Yesterday I revealed my plan to reduce my personal library. I did not, however, tell you how emotionally wrenching this will be for me. 

I love books: the way they look, the way they feel, the amount of effort on the part of so many people to get the book into my hands, the thrill of beginning the first sentence, the hope that the subsequent pages will continue to enthrall me, the sadness upon reaching the final page, the parallel universe I inhabit while reading. I don't often reread books (poetry, plays, and Austen excluded), but I do return to them again and again for a particular line of dialogue or turn of phrase. How do I hold on to the lines that mean so much to me yet part with the books? I haven't figured that out yet, but I'm noodling on it.

One book I've read during the lull is Double Fold: Libraries and the Assault on Paper by Nicholson Baker. It's an exposé of America's libraries' strategy to save space, a strategy and methodology cooked up by a handful of folks with ties to the Defense and Intelligence industries; no thoughts wasted on book preservation—only book decimation and disposal. (They did, however, try to retain some content through microfiche.) Baker didn't just research the situation and bring it to the public. He became an activist in the cause and used his own savings to rescue runs of newspapers from the last century. He's a Paper Hero, but he hardly made a dent in what libraries toss. 

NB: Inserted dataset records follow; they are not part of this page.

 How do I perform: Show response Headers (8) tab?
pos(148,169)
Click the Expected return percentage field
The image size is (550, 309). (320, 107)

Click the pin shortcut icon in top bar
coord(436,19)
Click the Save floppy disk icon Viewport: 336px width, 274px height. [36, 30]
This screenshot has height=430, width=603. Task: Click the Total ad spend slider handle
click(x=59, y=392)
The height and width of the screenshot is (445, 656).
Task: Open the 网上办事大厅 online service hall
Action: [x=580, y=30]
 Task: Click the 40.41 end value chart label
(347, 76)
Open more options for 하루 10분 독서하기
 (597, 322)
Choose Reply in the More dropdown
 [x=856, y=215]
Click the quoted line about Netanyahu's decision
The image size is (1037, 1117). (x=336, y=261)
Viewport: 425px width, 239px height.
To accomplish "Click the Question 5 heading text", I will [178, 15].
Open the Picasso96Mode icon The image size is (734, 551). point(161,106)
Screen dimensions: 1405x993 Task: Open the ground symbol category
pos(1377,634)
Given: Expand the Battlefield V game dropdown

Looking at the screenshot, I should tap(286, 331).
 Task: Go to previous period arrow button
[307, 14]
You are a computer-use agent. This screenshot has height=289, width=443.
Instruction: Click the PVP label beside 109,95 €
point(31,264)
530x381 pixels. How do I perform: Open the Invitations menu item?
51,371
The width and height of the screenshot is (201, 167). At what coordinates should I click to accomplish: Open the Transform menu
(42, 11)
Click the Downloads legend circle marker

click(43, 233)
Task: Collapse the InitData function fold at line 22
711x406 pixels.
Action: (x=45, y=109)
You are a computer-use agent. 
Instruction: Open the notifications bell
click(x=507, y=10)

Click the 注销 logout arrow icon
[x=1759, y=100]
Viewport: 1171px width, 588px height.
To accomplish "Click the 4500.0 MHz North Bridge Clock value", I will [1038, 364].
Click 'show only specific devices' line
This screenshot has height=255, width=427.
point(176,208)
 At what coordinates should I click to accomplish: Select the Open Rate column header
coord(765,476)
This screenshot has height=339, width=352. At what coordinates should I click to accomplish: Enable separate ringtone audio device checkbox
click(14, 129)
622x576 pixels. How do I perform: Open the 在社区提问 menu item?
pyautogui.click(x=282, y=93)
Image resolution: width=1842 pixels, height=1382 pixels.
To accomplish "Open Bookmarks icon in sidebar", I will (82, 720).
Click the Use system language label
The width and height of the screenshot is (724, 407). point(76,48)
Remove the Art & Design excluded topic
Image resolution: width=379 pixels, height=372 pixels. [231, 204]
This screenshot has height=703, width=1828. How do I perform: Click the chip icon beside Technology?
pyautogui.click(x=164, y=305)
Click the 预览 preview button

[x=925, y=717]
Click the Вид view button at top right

Fortunately, I'm not of the library mindset, though I understand the space issue. I cherish books. Even the bad ones cause a twinge of . . . something when I consider throwing them out (seems dirty, illegal, unethical, altogether wrong). Which is not, for the record, part of my plan. I intend to sell or give my books to new homes and hearts.

That's it. I didn't want to come off as a callous reader. But don't think for a minute that I'm a book hoarder, though I see how easily I could cross that line.